Watch out for SLA penalty exclusions. More cloud providers realize that they need to add guarantees and quality measures for the services they sell in the cloud. To manage their risks, cloud providers usually put rigid penalty exclusion criteria into their contracts. Organizations should look carefully at exclusions to the right to penalties. For example, they should ensure that any downtime calculation starts exactly when the downtime commences.
Security. As part of the cloud-sourcing strategy, procurement and security executives should ensure that the provider’s security practices are at the same level as, or exceed, their own security practices, especially if the company falls under industry or national privacy-related regulations. Gartner recommends negotiating SLAs for security, especially for security breaches. The analysts suggest immediate notification of any security or privacy breach as soon as the provider is aware of it.
Business continuity and disaster recovery. Cloud contracts rarely contain any provisions about disaster recovery or provide financially backed recovery time objectives. Some infrastructure as a service (IaaS) providers don’t even take responsibility for backing up customer data. If organizations are prepared to back up their data within the enterprise, or some other cloud service, and have the ability to use that data within an application, then they need to confirm that their provider has a suitable API or other mechanism to accommodate the organization taking responsibility for disaster recovery.
Data privacy conditions. If the cloud provider is complying with privacy regulations for personal data on behalf of the organization, the client needs to be explicit about what they are doing and understand any gaps. Contracts should unequivocally state that the cloud provider will not share personal data with anybody else (this becomes more complicated if they have to share data with a third party — e.g., a cloud infrastructure provider — which is common for many software as a service [SaaS] solutions) and that they will only do what the customer (the data controller) says they should do.
Suspension of service. Some cloud contracts state that if payment is more than 30 days overdue (including any disputed payments), the service can be suspended by the provider. This gives the cloud provider considerable negotiation leverage in the event of any dispute over payment. Organizations should negotiate an agreement that payments in any current legitimate dispute should not lead to a suspension of service. Some providers are removing disputed payments from this clause.
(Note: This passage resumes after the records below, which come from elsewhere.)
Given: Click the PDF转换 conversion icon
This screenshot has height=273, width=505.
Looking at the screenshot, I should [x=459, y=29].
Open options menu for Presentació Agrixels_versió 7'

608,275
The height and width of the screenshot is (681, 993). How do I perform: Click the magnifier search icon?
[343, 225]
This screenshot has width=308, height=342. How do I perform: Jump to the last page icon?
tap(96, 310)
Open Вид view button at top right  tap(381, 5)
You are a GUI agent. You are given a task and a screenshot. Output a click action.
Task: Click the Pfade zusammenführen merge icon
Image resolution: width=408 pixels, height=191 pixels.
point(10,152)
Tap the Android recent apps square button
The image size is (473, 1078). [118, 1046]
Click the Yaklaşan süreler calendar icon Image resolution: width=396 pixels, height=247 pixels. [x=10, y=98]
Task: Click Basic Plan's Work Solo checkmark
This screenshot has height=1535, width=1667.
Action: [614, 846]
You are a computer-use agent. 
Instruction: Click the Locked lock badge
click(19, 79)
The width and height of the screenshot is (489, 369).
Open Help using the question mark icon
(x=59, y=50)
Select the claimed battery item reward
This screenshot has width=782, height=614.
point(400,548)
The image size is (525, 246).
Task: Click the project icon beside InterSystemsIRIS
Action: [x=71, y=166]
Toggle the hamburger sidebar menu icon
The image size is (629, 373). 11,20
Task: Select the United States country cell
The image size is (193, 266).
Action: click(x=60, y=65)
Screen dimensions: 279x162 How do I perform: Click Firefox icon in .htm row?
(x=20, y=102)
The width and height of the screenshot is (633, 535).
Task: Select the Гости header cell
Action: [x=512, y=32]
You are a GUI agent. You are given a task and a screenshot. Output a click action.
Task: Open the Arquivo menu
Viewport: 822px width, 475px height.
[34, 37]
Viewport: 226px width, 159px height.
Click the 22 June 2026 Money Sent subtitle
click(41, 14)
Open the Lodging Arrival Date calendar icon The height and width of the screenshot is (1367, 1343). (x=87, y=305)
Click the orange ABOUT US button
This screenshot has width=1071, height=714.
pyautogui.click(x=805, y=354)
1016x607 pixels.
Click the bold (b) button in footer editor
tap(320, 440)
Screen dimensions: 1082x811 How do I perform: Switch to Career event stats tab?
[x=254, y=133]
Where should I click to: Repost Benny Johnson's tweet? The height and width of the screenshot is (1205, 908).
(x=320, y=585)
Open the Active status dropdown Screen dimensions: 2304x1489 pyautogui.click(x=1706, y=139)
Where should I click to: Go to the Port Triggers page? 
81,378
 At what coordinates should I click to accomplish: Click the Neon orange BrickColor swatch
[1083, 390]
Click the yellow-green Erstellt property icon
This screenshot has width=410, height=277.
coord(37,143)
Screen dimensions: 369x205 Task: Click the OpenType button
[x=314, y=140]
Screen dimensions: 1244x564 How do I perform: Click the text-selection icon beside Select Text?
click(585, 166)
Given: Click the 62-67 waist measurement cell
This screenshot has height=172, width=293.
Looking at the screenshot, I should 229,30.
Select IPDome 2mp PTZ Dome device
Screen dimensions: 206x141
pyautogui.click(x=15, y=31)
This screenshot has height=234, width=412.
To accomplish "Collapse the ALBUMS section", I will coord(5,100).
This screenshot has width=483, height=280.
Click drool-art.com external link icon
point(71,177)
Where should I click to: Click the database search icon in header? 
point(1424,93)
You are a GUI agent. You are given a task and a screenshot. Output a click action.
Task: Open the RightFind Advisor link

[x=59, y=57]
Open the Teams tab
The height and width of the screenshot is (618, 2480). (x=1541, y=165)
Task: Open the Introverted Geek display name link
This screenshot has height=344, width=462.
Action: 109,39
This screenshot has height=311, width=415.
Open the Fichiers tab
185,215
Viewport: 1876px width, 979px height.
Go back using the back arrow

Termination. A number of cloud contracts allow the provider to terminate the agreement with 30 days of a written notice, or at least within 30 days of renewal. Users should negotiate for at least six-months notice for the provider to terminate, unless they have materially breached the contract.
Liability. Most cloud contracts restrict any liability apart from infringement claims relating to intellectual property to a maximum of the value of the fees over the past 12 months. Organizations should try to negotiate for higher liability protections. Leverage the fact that these providers would have liability insurance to achieve higher caps, and be prepared to walk away if this issue is not resolved.